03/11/2010      Distance: ~126 NM   “33:16N 09:41W”     


When you are at sea the weather is the boss. It determines whether you are happy, seasick, bored or elevated. This time “the boss” decided that we had to reach Las Palmas before the next cold front comes through with a storm (7/8 November) thus we reluctantly but unanimously decided to give a miss to visiting Casablanca and Essaouira in Morocco.


After a less than satisfying rolly night with not much sleep we got up somewhat tired. The morning was very busy as we set up the sails for downwind sailing. Poled out the jib. Installed downhaul, uphaul, preventer etc.


Steve and Mark repaired the leaking hose, and with a joint effort we installed the solar panels on top of the bimini (a sun shade above the cockpit) to top up our batteries and I reported our position to the “Commander” (the weather guys in the US who are doing the routing for our passage).


Beautiful sailing under the main and the poled out jib. Steve and Mark are chetting, Kynan is fishing and I’m writing the blog. Nice! No fish for dinner, though.


With all the sail changes we got really hungry at around 16.00. Kynan volunteered to cook spaghetti Bolognaise, which we consumed with great enjoyment as soon as he lifted the pot from the gas burner. We celebrated our great progress with a bottle of Aussi red wine from Eastern South Australia according to the label. Has anyone heard about a wine growing region called Eastern South Australia? But the wine was pretty good.

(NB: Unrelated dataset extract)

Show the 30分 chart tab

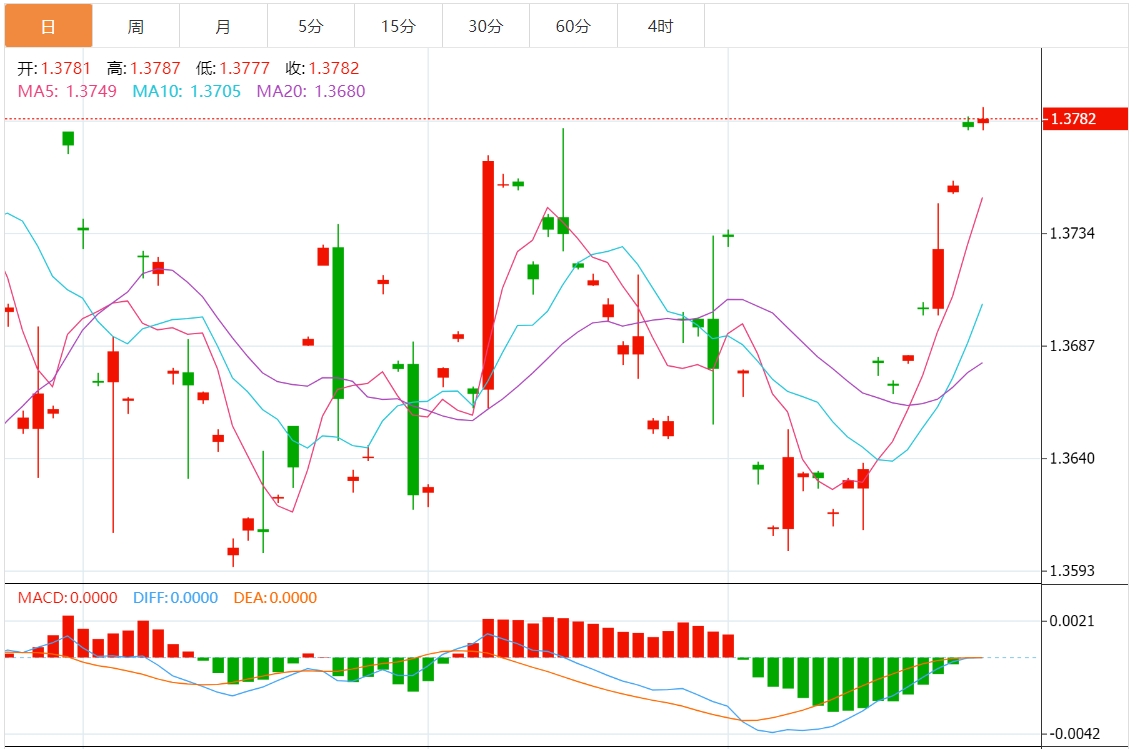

The night sailing was good, with a steady wind gusting to 18kts and we were “on the run” with the genoa (big jib or front sail) flying on port side and the main on starboard, both almost perpendicular to the boat center line. This “Goose wing” arrangement of sails maximizes the accelerating power of both sails. And we were flying at 7-7.5 kts. When I came up for my watch the sea was quite rough and from time to time the white water came through the gunwale. We looked like a ghost ship with the huge sails flying on two sides and leaving a white wake behind us. The boat rolled quite a bit from side to side. The night sky changed. It was cloudy and lots of white horses were riding on top of the waves. I new I should furl the genoa but at the same time I was worried about letting the sheet out. Steve heard the bad noises the sails made and came up to help me with the furling.

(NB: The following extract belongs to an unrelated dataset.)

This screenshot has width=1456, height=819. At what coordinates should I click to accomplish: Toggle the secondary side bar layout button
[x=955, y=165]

During his watch between 1-3 am Kynan noticed a strobe light in the distance He correctly raised Steve and they steered the boat towards the source of the flashing light.

Strobe lights are fitted to life vests or life rings to mark the location of someone fallen into in the water. A flashing light is incredible visible during the night and if the conditions are not too bad they are essential for locating the unfortunate sailor.


Story: .Years ago well before the time of rules about strobe lights, GPS navigation or EPIRB became standard, I read a story. I woman and her husband were sailing on a small 30 foot sailing boat. The guy was on night-watch while the lady was fast asleep in her bunk. He went to the side of theboat to take a leak over the rails and as happen so often he fell over board. He was not tied to the boat but I assume he was wearing a life vest. He must have been startled, terrified with fear as the boat slowly but steadily disappeared on the horizon. His screams did not wake his wife.


When and hour or so the lady woke to take her turn at the night-watch she was astonished to find her husband missing. He must have been a valuable item as she straight away set out to find him in the dark, moonless night. She turned the boat around and using their plots on the map she sailed the boat back and found her husband floating helplessly. She plucked him out of the water and they were so overjoyed  with this incredible reunion that they made love to celebrate his survival. Just, like in a Hollywood movie.

Now, this is what I call good seamanship!


So, Kynana and Steve set out for the rescue of a fellow sailor who might have fallen over with his pants down. Within minutes they arrived to the strobe light and found a buoy marked with the light. Very much against the rules of the sea. Strobes are specifically designed  for man over board (MOB) situations.